We developed a hybrid system with three processing steps: (1) a pre-processing step, (2) a field detection step that identifies the six fields, and (3) a field linking step that links fields together to form entries. The second step is a statistical system, whereas the other two steps are rule-based. The second step was the main focus of this study. The entire system was first presented at the 2010 Louhi Workshop [13
], where the authors were invited for the special issue of this journal.
In addition to common processing steps such as part-of-speech (POS) tagging, our pre-processor includes a section segmenter that breaks discharge summaries into sections. Discharge summaries tend to consist of sections such as “ADMIT DIAGNOSIS”, “PAST MEDICAL HISTORY”, and “DISCHARGE MEDICATIONS”. Knowing section boundaries is important for the task because, according to the i2b2 challenge annotation guidelines for creating the gold standard, medications occurring under certain sections (e.g., “FAMILY HISTORY” and “ALLERGIES”) were to be excluded from the system output. Knowing the sections could also be useful for field detection and linking. For example, the ‘DISCHARGE MEDICATIONS’ section is more likely to contain medications in a list than medications embedded in narrative text.
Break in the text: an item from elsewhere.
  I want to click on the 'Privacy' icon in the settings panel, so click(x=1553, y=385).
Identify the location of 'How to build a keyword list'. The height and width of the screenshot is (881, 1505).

The set of sections and the exact spelling of section headings vary across discharge summaries. The section segmenter uses a regular expression (a line starting with a sequence of capitalized letters followed by a colon) to collect potential section headings from the training data. The headings whose frequencies are higher than a threshold are used to identify section boundaries in the discharge summaries.
This step consists of three modules: find_name
, which finds medication names, context_type
, which determines whether each identified medication name appears in narrative text or in a list of medications, and find_others
, which detects the five non-name field types. For all three modules we use the Maximum Entropy (MaxEnt) learner in the MALLET package [14
] because the training time for MaxEnt can be shorter than more sophisticated algorithms such as CRF [15
]. For find_name
, we follow the common practice of treating named entity (NE) detection as a sequence labeling task with the Inside-Outside-Beginning (IOB) tagging scheme; that is, each token in the input is tagged with B-x (beginning an NE of type x), I-x (inside an NE of type x) and O (outside any NE).
The find_name module
As this module identifies medication names only, the tagset under the IOB scheme has three tags: B-m for beginning of a name, I-m for inside a name, and O for outside.
Various features are used for this module, which we group into four types:
• (F1) includes word n-gram features (n=1,2,3). For instance, the bigram wi-1 wi looks at the bigram consisting of the previous word and the current word.
• (F2) contains features of properties of the current word and its neighbors (e.g., their POS tags, affixes, lengths, containing section, capitalization, etc.)
• (F3) checks the IOB tags of previous words
• (F4) contains features that check whether an n-gram in the text appears as part of a medication name in some medication name lists.
For (F4) we used two medication name lists. The first list consists of medication names from the training data and is the only list used in set F4a. The second list includes drug names from the FDA National Drug Code Directory (http://www.accessdata.fda.gov/scripts/cder/ndc/
) and is used to test whether features that check an external resource improve performance. Feature set F4b uses both lists.
The context_type module
This module is a binary classifier that determines whether a medication name occurs in a list or narrative context. Features used by this module include the section name as identified by the pre-processing step, the number of commas and words on the line, the medication name itself and its position on the line, and nearby words.
The find_others module
This module complements the find_name module and uses eleven IOB tags to identify five non-name fields. The feature set used in this module is similar to the one used in find_name, but some features in (F2) and (F4) are modified to suit the non-name fields. For instance, one feature that was not present in find_name checks whether a word fits a common pattern for dosage. In addition, some features in find_others look at the output of previous modules, like the location of nearby medication names, as this information can be provided by the find_name module at test time.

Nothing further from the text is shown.